3. Nurture Yourself.

Make a list of ways to nurture yourself even while you’re with your family. Have a cup of tea. Put on music and dance with your kids. Look out the window and really see the tree or the sky. While you’re cooking or washing dishes or wiping a dirty face, take a deep breath and bring yourself fully present in the moment. Most of all, speak to yourself, always, like your dear one who deserves constant encouragement. As Anne Lamott says, “Self-love is 80 percent of the solution… it helps beyond words to take yourself through the day as you would with your most beloved mental-patient relative, with great humor and lots of small treats.” You deserve a parent like that…So be your own!

4. If you’re feeling angry, deal with the source.

Can’t fire your boss or leave your four year old at the mall?  Ok, you can’t change the other person, but you can often change the conditions. Make a plan to prevent a replay of whatever set you off.  Better yet, the more you follow steps 1, 2, and 3 above, the more you’ll approach each interaction with emotional generosity. When you change what you bring to the interaction, the other person always changes too.

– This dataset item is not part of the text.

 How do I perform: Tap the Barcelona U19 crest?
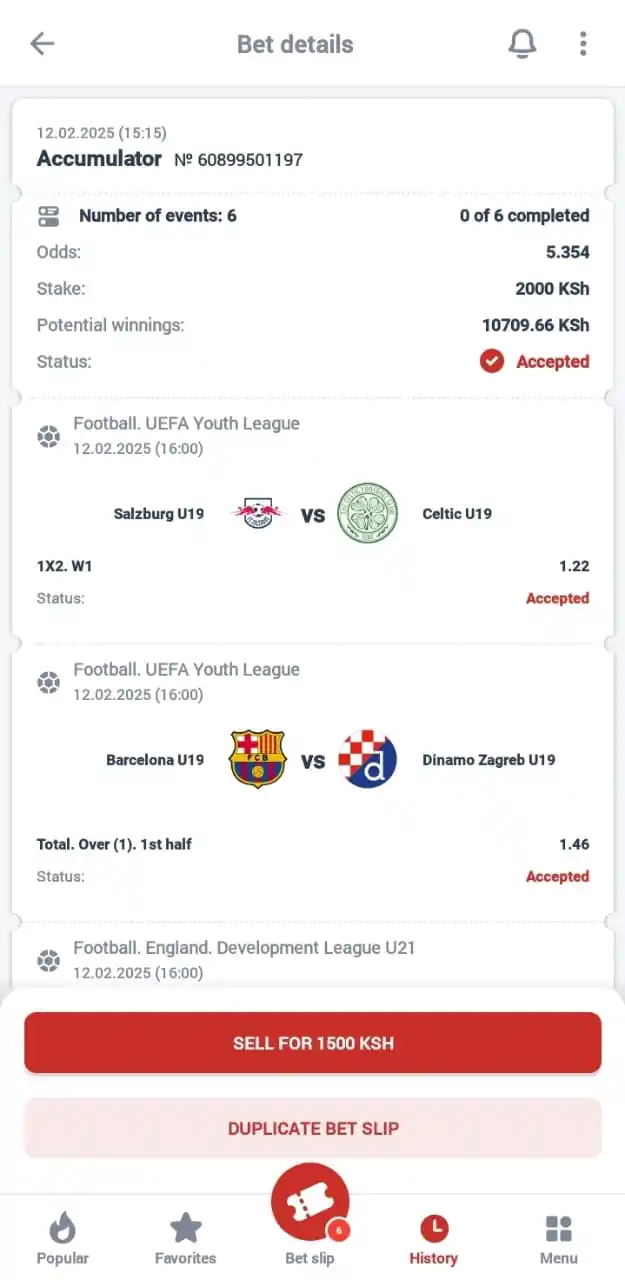(258, 759)
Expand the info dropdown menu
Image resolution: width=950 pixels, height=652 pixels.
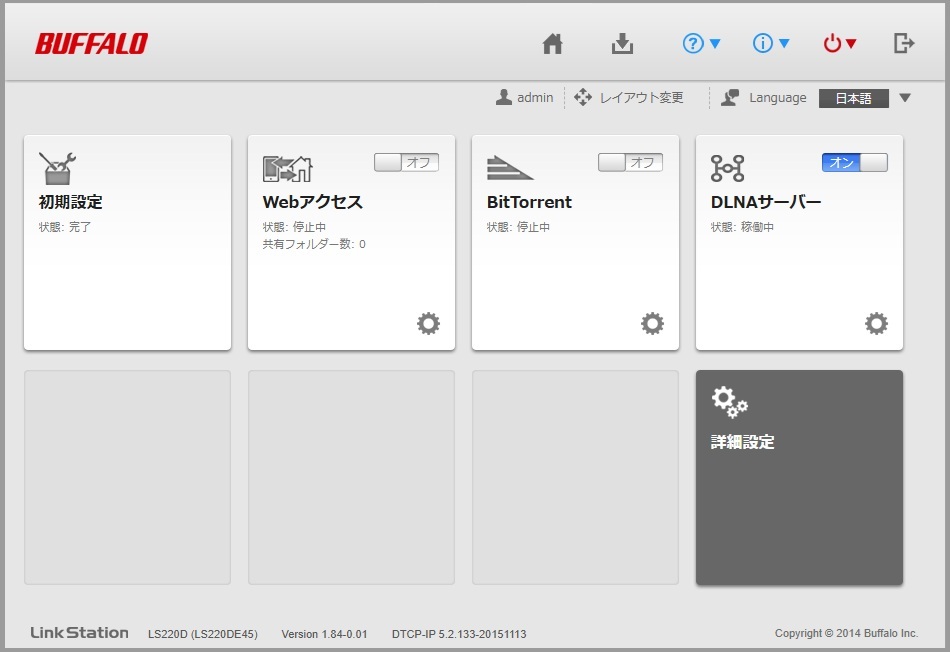tap(771, 44)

5.  Make healing a priority.

Resist the urge to take action when you’re upset. Instead, love yourself through your upset: “Breathe. It’s just sadness. Go ahead and cry. You’ll feel better soon.” 
 Simply breathing and accepting sadness or hurt is the best way to let those feelings move through you and dissipate. Otherwise, we often fend them off by acting out in anger.  So don’t ignore your own upset. Schedule a time later to write in your journal or talk to a trusted friend, someone who won’t feel a need to solve your problem but can simply listen with compassion so you feel heard and can sort things out for yourself. Or make an appointment with a counselor. When we don’t deal with our own pain, we always visit it on others.

When you were a child, you deserved to be loved and accepted, complete with all your inconvenient feelings and desires. You deserved infinite tenderness. You still do. Why not start giving it to yourself right now?